Published on March 28, 2006 By just john In Life Journals
I would have never imagined last week when I penned this article Link that I would face death again in less than a week. I am angry (I don't know if that truly conveys the feeling) about this. I am up in arms and I don't know exactly where this is going to take me but I won’t see this sort of senselessness touch my life again.

What I failed to mention in the previous article is my belief that Caleb died while playing something that has been dubbed The Choking Game. This is no game! Yesterday, I attended a funeral for a thirteen year old cousin whose life was snuffed out by the same sort of foolishness.

Twenty-one Children's deaths, this year, have been attributed to this game.

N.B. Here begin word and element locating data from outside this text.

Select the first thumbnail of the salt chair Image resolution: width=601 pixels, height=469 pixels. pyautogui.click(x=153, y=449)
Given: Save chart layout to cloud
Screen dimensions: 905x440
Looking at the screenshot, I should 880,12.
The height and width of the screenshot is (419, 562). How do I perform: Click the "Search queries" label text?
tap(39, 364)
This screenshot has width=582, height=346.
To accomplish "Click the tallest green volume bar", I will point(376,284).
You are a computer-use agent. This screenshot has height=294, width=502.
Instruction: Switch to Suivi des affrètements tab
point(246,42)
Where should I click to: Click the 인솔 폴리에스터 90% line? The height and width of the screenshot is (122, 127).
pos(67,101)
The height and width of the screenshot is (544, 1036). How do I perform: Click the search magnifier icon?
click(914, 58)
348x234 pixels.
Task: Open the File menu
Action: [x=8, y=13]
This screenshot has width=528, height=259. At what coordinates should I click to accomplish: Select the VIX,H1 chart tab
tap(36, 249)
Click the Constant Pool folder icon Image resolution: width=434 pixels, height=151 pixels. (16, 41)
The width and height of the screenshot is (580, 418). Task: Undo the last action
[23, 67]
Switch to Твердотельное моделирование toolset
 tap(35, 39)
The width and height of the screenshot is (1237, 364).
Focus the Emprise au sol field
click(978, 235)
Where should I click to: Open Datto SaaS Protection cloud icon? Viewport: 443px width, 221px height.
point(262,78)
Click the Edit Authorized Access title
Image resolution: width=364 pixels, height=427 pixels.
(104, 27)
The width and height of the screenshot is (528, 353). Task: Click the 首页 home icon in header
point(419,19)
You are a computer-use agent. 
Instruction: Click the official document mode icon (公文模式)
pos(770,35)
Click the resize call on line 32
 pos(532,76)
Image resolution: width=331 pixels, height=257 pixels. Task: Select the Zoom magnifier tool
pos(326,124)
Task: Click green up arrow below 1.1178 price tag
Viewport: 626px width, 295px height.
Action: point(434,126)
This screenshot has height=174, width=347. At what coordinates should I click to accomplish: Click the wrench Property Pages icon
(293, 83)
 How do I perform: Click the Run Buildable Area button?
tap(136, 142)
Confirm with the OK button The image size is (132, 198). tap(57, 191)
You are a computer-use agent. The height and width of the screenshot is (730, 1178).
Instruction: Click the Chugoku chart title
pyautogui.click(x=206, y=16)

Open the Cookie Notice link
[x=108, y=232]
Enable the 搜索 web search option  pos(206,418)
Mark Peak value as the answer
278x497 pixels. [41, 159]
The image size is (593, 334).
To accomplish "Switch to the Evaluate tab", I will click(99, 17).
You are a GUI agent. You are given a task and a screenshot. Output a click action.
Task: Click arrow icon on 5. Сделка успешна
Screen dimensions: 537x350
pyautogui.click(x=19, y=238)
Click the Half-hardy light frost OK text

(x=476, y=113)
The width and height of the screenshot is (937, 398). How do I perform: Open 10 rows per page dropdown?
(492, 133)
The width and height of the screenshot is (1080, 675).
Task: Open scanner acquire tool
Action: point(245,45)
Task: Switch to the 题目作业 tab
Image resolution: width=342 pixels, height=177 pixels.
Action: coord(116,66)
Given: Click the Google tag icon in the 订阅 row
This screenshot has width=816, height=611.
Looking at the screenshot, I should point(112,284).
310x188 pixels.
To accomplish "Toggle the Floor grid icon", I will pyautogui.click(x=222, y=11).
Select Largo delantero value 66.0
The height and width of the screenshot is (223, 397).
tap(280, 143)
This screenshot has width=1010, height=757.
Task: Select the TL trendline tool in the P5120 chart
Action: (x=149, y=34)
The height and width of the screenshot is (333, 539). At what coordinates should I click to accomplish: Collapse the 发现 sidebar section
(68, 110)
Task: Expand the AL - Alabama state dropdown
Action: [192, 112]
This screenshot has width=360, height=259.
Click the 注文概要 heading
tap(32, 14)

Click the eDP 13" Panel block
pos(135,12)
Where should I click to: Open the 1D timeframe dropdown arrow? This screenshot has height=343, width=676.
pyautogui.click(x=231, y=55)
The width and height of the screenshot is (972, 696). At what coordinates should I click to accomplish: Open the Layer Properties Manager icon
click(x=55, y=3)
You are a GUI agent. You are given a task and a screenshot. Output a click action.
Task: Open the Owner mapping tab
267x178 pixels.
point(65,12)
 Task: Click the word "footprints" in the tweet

Is it really a game? Should the media treat it as such? Why aren't schools preaching the dangers of this?

If you have children, talk to them about this. Tell them that death has a face and if they play this game it could be theirs.

Comments
on Mar 28, 2006
For more information Link.
on Mar 28, 2006
I know about the choking game.  I am sorry for your loss.  There is no sense to it.
on Mar 28, 2006
I know about the choking game.


I am afraid this is the case with a lot of parents. They know about it.
on Mar 28, 2006
This just brought back a memory from a long time ago. I remember when I was a kid some of the other kids used to do that. Luckily nobody died. I never wanted to try, I just didn't like giving up that kind of control and did not understand why someone would. One of the reason I have never used drugs either. But it's definately like it says in the article link, it is an activity that is passed down for generations through whispers. I just wish we would pass on something better then this.